A compra de direito do uso de nome é uma estratégia utilizada para atrelar empresas/produtos à eventos, geralmente culturais e esportivos. A expressão está bastante em evidência por conta da busca insana de uma empresa q aceitasse essa condição para o Itaquerão. Em vão, pois o nome popularizado, principalmente através da imprensa, já pegou.

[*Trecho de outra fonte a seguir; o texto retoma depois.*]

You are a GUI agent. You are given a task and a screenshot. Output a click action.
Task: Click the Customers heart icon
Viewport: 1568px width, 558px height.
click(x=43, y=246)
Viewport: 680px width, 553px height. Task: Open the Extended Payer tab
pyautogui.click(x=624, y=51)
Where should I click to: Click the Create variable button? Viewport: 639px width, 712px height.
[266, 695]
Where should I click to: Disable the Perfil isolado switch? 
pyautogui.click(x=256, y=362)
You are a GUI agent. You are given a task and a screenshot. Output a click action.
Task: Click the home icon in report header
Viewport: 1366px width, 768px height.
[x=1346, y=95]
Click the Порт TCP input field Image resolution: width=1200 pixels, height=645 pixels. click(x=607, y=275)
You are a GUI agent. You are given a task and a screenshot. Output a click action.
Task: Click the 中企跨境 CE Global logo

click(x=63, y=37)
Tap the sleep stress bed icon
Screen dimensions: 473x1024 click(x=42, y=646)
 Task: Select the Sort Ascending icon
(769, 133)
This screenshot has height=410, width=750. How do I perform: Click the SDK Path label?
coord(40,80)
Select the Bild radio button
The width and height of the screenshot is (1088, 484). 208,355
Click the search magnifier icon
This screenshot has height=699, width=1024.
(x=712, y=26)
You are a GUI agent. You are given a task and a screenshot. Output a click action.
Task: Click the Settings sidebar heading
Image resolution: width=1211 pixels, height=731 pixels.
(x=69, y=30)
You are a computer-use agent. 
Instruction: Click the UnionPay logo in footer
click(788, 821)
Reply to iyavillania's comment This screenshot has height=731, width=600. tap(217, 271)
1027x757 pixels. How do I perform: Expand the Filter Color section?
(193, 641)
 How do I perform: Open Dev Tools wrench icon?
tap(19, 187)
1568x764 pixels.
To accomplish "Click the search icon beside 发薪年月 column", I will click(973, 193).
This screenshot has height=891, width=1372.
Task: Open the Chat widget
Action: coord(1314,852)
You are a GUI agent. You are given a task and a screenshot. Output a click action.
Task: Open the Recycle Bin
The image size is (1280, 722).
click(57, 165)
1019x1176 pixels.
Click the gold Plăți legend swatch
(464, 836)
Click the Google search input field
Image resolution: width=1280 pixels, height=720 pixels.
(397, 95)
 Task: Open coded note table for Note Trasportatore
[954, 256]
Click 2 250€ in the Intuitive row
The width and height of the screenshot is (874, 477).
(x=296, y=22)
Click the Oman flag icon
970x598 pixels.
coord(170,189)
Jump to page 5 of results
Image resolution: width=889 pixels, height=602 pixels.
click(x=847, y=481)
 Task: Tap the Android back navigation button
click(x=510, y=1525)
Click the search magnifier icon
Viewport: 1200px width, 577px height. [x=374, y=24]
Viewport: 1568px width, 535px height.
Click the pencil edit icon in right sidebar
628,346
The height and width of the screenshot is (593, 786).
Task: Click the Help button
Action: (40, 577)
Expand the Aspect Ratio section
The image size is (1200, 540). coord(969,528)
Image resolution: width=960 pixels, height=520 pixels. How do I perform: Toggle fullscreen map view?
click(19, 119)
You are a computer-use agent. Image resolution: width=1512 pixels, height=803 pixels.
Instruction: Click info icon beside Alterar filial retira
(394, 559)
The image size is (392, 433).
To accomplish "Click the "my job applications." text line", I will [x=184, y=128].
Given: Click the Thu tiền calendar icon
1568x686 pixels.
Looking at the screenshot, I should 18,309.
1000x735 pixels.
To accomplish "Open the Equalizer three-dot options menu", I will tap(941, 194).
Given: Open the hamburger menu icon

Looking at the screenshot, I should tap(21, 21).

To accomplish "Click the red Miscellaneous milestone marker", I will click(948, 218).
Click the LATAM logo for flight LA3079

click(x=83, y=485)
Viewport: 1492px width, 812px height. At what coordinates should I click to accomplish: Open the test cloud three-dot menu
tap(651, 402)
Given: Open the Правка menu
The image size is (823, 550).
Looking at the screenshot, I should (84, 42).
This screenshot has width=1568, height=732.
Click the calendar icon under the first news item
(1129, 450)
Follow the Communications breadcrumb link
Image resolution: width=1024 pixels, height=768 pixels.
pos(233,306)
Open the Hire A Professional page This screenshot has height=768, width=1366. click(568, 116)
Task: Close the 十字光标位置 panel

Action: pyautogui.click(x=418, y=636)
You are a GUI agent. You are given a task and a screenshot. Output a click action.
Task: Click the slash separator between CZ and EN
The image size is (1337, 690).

Uma questão q restringe demais essa excelente oportunidade de apoio em nosso país é a negativa da Globo, inegavelmente a maior audiência do país, em divulgar o nome dos patrocinadores. A política da emissora carioca reza que só podem citar nomes de empresas que tem acordos comerciais com eles. Portanto é possível dizer Toyota, BMW, Ferrari, mas evitam falar Red Bull, Rexona (vôlei), Arena Kyocera (na época), Copa Santander Libertadores, Paulistão Chevrolet 2012…

Pois enquanto uns tem poucos, outros tem demais. A Indy, evento norte americano q tem sua etapa anualmente no Brasil, tem em seu nome 2 patrocinadores. E me assustou justamente qndo ouvi no rádio uma chamada para a “Itaipava Indy Trezentos Nestlé”. Achei bom pelo lado comercial, porém extenso demais pra criar qualquer tipo de vínculo ou lembrança.